Max-Ernest, who was very hungry and very tired and very much missing both of his beds, figured she meant sometime in the sort-of-distant future. But Cass had another idea. They should go find Pietro now. While they still could.
“We’re in trouble no matter what. What’s the difference if we’re missing a few hours longer?”
“But our parents probably think we’re dead —”
Cass nodded. “That’s why we should go now — dead people have more freedom!”
Max-Ernest shook his head — just when you thought you’d won an argument.
“Good,” said Cass. “Now all we have to do is figure out where the Magic Museum is.”
“Oh, that’s easy.” Max-Ernest reached in his pocket. “I found this on the floor of Owen’s car . . . and, well, it had the word
magic
on it, s-s-so, anyway,” he stammered, embarrassed.

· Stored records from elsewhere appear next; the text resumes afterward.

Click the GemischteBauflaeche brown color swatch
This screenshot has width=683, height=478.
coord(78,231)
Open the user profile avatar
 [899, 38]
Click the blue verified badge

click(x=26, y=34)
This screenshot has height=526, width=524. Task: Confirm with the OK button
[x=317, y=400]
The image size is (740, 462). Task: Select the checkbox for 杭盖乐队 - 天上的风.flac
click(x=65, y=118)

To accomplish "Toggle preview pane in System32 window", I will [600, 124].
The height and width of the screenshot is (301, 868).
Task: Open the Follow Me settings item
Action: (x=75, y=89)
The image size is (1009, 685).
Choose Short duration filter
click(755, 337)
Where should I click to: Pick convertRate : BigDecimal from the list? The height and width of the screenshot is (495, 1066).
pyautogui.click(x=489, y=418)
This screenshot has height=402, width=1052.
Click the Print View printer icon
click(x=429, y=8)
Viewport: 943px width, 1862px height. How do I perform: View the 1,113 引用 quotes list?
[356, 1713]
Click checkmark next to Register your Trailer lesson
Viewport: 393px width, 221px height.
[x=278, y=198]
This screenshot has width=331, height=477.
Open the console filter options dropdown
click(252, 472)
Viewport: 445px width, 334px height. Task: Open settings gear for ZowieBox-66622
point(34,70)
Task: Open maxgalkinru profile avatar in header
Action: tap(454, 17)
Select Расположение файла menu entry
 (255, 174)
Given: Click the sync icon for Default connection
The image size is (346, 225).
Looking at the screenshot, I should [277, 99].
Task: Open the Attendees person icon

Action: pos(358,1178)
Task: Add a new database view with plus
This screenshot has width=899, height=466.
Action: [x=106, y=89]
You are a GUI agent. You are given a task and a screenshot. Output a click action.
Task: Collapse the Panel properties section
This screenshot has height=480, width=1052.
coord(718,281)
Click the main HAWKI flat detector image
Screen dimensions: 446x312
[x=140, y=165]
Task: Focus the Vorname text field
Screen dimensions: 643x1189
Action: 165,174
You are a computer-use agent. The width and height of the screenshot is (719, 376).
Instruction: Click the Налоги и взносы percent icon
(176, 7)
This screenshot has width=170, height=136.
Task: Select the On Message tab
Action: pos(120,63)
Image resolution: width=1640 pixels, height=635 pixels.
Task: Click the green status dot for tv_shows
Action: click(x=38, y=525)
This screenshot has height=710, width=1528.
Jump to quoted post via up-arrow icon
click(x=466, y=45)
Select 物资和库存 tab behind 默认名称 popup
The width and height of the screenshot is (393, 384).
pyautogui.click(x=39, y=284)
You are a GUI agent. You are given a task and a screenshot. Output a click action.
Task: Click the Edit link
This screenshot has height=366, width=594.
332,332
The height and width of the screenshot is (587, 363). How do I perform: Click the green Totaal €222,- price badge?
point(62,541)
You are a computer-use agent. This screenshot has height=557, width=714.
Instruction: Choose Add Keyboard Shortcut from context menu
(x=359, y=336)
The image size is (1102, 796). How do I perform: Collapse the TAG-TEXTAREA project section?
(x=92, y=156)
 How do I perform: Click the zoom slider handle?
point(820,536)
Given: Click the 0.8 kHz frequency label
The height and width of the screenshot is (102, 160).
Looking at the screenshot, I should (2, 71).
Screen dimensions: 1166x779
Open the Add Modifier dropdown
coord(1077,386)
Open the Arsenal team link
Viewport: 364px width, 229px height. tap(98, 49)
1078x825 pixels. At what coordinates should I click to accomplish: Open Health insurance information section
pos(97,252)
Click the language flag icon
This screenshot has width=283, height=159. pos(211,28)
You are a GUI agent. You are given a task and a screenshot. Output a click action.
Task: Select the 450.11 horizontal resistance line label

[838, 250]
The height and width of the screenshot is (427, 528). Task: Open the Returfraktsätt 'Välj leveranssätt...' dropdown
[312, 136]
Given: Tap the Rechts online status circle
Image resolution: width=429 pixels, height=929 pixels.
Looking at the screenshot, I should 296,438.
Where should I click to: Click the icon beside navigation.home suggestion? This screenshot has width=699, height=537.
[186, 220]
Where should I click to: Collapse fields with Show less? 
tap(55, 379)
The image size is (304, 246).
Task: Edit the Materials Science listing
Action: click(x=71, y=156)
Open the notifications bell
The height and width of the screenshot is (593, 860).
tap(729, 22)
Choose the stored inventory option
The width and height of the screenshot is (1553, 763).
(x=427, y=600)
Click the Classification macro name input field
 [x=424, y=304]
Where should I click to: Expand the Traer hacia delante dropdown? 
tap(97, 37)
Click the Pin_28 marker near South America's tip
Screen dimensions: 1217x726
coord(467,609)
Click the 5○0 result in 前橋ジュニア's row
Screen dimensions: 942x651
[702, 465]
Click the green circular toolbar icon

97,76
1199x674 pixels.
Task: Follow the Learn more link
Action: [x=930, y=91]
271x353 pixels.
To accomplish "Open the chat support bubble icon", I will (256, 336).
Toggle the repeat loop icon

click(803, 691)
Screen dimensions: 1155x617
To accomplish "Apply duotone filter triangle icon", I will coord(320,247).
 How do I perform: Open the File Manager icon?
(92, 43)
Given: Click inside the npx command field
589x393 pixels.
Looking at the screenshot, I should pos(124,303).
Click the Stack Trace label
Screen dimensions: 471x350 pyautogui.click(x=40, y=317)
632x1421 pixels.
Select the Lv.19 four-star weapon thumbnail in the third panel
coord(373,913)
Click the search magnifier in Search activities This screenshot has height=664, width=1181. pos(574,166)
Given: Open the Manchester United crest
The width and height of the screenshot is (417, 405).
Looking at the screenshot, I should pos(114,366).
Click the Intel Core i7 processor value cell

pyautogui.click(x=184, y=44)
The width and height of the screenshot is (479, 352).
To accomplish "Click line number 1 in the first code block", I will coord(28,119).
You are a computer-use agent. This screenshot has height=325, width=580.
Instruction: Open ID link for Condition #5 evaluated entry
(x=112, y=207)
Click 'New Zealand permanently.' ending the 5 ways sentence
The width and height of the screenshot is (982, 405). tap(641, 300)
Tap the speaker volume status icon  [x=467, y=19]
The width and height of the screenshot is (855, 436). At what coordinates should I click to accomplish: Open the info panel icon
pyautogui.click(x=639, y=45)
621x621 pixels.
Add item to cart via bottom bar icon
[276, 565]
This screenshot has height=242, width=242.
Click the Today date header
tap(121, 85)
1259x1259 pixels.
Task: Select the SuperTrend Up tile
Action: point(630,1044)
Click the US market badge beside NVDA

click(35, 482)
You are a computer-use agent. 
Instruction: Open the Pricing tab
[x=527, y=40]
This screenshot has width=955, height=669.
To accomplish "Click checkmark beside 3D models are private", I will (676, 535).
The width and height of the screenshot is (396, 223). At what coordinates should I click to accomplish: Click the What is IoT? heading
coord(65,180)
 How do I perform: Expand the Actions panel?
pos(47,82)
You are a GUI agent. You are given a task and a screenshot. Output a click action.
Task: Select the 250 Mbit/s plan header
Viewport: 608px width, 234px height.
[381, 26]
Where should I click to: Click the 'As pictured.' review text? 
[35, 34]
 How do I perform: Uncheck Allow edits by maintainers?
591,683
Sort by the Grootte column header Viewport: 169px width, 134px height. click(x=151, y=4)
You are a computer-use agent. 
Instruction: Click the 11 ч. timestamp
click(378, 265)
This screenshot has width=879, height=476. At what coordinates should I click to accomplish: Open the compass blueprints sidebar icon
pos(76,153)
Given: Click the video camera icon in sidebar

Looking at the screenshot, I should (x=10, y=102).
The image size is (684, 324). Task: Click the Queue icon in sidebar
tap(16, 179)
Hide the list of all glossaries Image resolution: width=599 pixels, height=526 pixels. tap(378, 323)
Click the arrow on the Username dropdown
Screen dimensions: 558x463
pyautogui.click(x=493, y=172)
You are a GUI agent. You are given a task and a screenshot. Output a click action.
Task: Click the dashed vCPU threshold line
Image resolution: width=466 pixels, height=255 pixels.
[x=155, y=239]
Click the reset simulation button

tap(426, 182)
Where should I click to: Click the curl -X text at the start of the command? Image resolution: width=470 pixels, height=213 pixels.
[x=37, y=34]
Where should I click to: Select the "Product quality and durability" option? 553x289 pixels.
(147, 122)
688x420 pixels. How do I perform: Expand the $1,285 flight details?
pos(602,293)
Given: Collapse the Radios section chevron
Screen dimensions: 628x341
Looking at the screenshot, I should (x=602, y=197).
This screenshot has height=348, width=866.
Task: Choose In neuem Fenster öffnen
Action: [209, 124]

He held out a book of matches.
The address was on the back.
“How ’bout that?”
Cass looked stern. “Max-Ernest, that’s stealing!”
He paled.
“Joking!”
He laughed. Sort of.
I
wrote it on a napkin in a diner late last night and —
You know how it is — one minute you’re banging on a broken vending machine, hoping just this once it will have pity on you, the next minute you’re tearing through the countryside, looking for anyplace, for anyone that will offer you a little bite of chocolate.
OK,
bites.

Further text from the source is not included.